--- Given records ---
--- begin ---
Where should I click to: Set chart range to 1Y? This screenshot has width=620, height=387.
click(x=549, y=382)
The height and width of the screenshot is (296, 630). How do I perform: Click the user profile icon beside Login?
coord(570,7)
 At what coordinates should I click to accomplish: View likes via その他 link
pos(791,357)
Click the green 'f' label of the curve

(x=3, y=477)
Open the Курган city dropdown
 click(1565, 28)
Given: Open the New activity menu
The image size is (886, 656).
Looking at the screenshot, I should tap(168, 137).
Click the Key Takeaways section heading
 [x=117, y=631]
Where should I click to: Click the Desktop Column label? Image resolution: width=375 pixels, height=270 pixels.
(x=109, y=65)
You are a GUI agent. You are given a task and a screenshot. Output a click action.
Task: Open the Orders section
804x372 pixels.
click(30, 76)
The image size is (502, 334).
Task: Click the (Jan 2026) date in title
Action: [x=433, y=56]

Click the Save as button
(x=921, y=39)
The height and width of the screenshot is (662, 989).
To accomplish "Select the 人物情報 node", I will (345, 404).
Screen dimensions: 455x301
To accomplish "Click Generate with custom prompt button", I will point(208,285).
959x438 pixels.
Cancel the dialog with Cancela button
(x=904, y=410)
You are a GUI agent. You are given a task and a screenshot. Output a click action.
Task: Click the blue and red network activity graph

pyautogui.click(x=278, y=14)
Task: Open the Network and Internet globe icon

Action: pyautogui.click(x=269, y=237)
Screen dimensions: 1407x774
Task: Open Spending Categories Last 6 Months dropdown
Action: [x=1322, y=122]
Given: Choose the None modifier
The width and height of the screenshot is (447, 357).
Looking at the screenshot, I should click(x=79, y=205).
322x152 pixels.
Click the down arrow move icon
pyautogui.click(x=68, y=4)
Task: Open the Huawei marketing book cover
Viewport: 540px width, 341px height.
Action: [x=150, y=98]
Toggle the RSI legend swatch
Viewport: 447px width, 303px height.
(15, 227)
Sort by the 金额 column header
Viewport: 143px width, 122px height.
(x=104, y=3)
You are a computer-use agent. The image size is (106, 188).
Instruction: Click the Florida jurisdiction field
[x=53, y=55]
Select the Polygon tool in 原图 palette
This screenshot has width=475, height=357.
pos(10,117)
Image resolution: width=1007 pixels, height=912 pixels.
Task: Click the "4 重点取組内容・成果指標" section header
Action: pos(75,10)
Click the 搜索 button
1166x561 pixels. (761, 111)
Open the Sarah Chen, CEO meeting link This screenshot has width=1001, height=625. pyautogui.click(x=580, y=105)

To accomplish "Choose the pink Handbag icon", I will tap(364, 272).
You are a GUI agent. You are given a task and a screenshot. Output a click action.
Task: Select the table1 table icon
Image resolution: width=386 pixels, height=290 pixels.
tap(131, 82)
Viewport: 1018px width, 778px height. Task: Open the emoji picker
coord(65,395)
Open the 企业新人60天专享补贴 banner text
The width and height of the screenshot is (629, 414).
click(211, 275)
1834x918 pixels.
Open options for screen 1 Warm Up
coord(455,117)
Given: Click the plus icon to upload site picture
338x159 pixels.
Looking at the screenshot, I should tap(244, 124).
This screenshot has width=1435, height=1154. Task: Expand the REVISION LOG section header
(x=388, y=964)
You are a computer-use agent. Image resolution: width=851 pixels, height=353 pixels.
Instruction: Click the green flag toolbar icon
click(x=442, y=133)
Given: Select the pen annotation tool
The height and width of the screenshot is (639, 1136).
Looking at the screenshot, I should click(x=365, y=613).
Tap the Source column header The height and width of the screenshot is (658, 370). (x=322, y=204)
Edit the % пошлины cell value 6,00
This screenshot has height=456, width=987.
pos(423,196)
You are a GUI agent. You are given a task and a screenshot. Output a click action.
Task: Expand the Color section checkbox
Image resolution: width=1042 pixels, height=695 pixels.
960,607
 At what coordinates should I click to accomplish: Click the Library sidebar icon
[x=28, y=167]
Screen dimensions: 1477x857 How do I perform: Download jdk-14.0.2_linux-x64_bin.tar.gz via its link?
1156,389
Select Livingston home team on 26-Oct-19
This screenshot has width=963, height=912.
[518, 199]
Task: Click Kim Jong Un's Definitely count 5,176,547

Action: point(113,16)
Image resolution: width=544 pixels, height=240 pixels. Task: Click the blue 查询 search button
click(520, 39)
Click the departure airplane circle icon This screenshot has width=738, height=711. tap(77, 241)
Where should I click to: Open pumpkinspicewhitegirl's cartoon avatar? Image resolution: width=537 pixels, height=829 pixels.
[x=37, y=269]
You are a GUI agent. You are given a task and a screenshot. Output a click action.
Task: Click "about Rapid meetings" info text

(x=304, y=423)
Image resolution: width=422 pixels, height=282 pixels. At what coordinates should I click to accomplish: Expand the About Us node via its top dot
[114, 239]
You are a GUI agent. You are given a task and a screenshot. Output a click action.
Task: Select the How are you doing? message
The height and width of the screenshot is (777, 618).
--- end ---
--- Requirement ---
Reproduce all of the rows above verbatim, line by line, without changing anything.

--- Exercise answer ---
Where should I click to: Set chart range to 1Y? This screenshot has width=620, height=387.
click(x=549, y=382)
The height and width of the screenshot is (296, 630). How do I perform: Click the user profile icon beside Login?
coord(570,7)
 At what coordinates should I click to accomplish: View likes via その他 link
pos(791,357)
Click the green 'f' label of the curve

(x=3, y=477)
Open the Курган city dropdown
 click(1565, 28)
Given: Open the New activity menu
The image size is (886, 656).
Looking at the screenshot, I should tap(168, 137).
Click the Key Takeaways section heading
 [x=117, y=631]
Where should I click to: Click the Desktop Column label? Image resolution: width=375 pixels, height=270 pixels.
(x=109, y=65)
You are a GUI agent. You are given a task and a screenshot. Output a click action.
Task: Open the Orders section
804x372 pixels.
click(30, 76)
The image size is (502, 334).
Task: Click the (Jan 2026) date in title
Action: [x=433, y=56]

Click the Save as button
(x=921, y=39)
The height and width of the screenshot is (662, 989).
To accomplish "Select the 人物情報 node", I will (345, 404).
Screen dimensions: 455x301
To accomplish "Click Generate with custom prompt button", I will point(208,285).
959x438 pixels.
Cancel the dialog with Cancela button
(x=904, y=410)
You are a GUI agent. You are given a task and a screenshot. Output a click action.
Task: Click the blue and red network activity graph

pyautogui.click(x=278, y=14)
Task: Open the Network and Internet globe icon

Action: pyautogui.click(x=269, y=237)
Screen dimensions: 1407x774
Task: Open Spending Categories Last 6 Months dropdown
Action: [x=1322, y=122]
Given: Choose the None modifier
The width and height of the screenshot is (447, 357).
Looking at the screenshot, I should click(x=79, y=205).
322x152 pixels.
Click the down arrow move icon
pyautogui.click(x=68, y=4)
Task: Open the Huawei marketing book cover
Viewport: 540px width, 341px height.
Action: [x=150, y=98]
Toggle the RSI legend swatch
Viewport: 447px width, 303px height.
(15, 227)
Sort by the 金额 column header
Viewport: 143px width, 122px height.
(x=104, y=3)
You are a computer-use agent. The image size is (106, 188).
Instruction: Click the Florida jurisdiction field
[x=53, y=55]
Select the Polygon tool in 原图 palette
This screenshot has width=475, height=357.
pos(10,117)
Image resolution: width=1007 pixels, height=912 pixels.
Task: Click the "4 重点取組内容・成果指標" section header
Action: pos(75,10)
Click the 搜索 button
1166x561 pixels. (761, 111)
Open the Sarah Chen, CEO meeting link This screenshot has width=1001, height=625. pyautogui.click(x=580, y=105)

To accomplish "Choose the pink Handbag icon", I will tap(364, 272).
You are a GUI agent. You are given a task and a screenshot. Output a click action.
Task: Select the table1 table icon
Image resolution: width=386 pixels, height=290 pixels.
tap(131, 82)
Viewport: 1018px width, 778px height. Task: Open the emoji picker
coord(65,395)
Open the 企业新人60天专享补贴 banner text
The width and height of the screenshot is (629, 414).
click(211, 275)
1834x918 pixels.
Open options for screen 1 Warm Up
coord(455,117)
Given: Click the plus icon to upload site picture
338x159 pixels.
Looking at the screenshot, I should tap(244, 124).
This screenshot has width=1435, height=1154. Task: Expand the REVISION LOG section header
(x=388, y=964)
You are a computer-use agent. Image resolution: width=851 pixels, height=353 pixels.
Instruction: Click the green flag toolbar icon
click(x=442, y=133)
Given: Select the pen annotation tool
The height and width of the screenshot is (639, 1136).
Looking at the screenshot, I should click(x=365, y=613).
Tap the Source column header The height and width of the screenshot is (658, 370). (x=322, y=204)
Edit the % пошлины cell value 6,00
This screenshot has height=456, width=987.
pos(423,196)
You are a GUI agent. You are given a task and a screenshot. Output a click action.
Task: Expand the Color section checkbox
Image resolution: width=1042 pixels, height=695 pixels.
960,607
 At what coordinates should I click to accomplish: Click the Library sidebar icon
[x=28, y=167]
Screen dimensions: 1477x857 How do I perform: Download jdk-14.0.2_linux-x64_bin.tar.gz via its link?
1156,389
Select Livingston home team on 26-Oct-19
This screenshot has width=963, height=912.
[518, 199]
Task: Click Kim Jong Un's Definitely count 5,176,547

Action: point(113,16)
Image resolution: width=544 pixels, height=240 pixels. Task: Click the blue 查询 search button
click(520, 39)
Click the departure airplane circle icon This screenshot has width=738, height=711. tap(77, 241)
Where should I click to: Open pumpkinspicewhitegirl's cartoon avatar? Image resolution: width=537 pixels, height=829 pixels.
[x=37, y=269]
You are a GUI agent. You are given a task and a screenshot. Output a click action.
Task: Click "about Rapid meetings" info text

(x=304, y=423)
Image resolution: width=422 pixels, height=282 pixels. At what coordinates should I click to accomplish: Expand the About Us node via its top dot
[114, 239]
You are a GUI agent. You are given a task and a screenshot. Output a click action.
Task: Select the How are you doing? message
The height and width of the screenshot is (777, 618).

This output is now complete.